The MLNS2 project aims to adequately design and investigate efficient approaches to fight against simbox frauds and malware proliferation. Addressing such challenges requires multidisciplinary knowledge such as Machine Learning, Network, System, and Security.

Smartphones become the most natural tool for people to communicate, and as such, it involves more than five billion people around the globe. As a consequence, cellular networks are an infrastructure of prime importance, so does the software ecosystem related to smartphones. In this context, we identified two major challenges:

1- Attacks at the infrastructure level.

Telephone fraud presents a considerable problem for Mobile Network Operators (MNO) around the world. According to the CFCA, the global fraud loss is estimated to USD 28.3 Billion in 2019. Illegal bypass termination also known as Simbox fraud is by far one of the most prevalent frauds affecting the telecommunication market. In many countries, the international termination rate (ITR) is considerably higher than the local (retail) termination rate (LTR) within the country (e.g., up to 2.8 − 28 times of difference in Cameroon). This makes it profitable for fraudsters to bypass the regular interconnect operator when terminating calls in the country as they can pay the lower local rate instead of the ITR. Simbox fraud is a major problem in developing countries.
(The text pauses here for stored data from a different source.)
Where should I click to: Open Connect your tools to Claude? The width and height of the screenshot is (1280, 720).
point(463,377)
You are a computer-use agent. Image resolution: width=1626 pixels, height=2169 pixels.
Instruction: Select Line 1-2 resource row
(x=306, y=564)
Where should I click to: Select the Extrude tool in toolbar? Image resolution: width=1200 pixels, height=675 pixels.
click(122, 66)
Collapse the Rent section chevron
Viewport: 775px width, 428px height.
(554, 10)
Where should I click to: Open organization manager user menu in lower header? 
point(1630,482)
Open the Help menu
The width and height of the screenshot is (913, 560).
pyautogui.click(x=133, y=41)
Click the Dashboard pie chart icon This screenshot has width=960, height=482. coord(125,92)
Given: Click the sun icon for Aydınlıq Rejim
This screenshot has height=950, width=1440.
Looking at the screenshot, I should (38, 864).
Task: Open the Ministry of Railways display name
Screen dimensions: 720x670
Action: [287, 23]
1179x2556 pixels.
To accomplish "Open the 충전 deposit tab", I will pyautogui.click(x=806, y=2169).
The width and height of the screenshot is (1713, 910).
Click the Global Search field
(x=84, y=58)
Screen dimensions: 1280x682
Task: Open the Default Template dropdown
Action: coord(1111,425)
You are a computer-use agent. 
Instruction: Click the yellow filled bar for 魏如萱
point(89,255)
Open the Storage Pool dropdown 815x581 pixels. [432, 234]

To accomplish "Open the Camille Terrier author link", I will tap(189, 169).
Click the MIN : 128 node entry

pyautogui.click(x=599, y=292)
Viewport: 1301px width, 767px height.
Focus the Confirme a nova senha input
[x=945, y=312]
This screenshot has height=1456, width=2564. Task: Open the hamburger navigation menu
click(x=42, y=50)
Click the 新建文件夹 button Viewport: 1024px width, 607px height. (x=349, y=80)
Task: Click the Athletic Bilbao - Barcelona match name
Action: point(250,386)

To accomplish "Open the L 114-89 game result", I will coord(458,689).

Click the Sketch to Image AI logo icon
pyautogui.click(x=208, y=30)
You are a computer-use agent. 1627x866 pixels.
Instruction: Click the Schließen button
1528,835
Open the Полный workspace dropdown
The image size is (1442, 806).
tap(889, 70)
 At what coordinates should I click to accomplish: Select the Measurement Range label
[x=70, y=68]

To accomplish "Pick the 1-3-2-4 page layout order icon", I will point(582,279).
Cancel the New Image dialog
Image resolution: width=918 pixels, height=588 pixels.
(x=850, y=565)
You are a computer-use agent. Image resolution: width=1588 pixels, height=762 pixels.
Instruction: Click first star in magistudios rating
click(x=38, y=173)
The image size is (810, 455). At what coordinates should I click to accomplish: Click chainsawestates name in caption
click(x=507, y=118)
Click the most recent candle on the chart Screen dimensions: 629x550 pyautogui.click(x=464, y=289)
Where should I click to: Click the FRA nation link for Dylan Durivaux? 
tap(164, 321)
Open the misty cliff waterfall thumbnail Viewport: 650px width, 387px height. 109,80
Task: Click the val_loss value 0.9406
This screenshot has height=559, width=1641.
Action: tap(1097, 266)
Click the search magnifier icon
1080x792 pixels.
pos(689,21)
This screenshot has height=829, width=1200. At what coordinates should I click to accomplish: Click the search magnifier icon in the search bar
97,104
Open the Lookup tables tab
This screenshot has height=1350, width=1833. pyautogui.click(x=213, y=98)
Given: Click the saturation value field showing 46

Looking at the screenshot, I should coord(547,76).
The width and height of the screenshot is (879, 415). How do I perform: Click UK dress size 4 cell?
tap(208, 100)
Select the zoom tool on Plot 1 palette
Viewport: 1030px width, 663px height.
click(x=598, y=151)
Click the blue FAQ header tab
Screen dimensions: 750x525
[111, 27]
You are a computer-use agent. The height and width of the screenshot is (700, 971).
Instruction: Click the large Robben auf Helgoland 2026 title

Besides, in some countries, as much as 70% of incoming international call traffic is terminated fraudulently. Simbox fraud is a very tricky problem due to the following aspects: it involves major stakeholders in the telephony area which could be fraudulent; it is related to economic factors for internal development which it would be difficult for developing countries to do without; it is accentuated by the increasing popularisation among mobile subscribers of VoIP applications for international telephone calls. As in most security problems, fraudsters are evolving at the same rate, if not faster, than the research community. The use of AI advances (for instance to mimic human behavior in frauds) has attracted considerable attention because it hardens the identification of fraudulent calls.

2- Attacks at the software ecosystem level.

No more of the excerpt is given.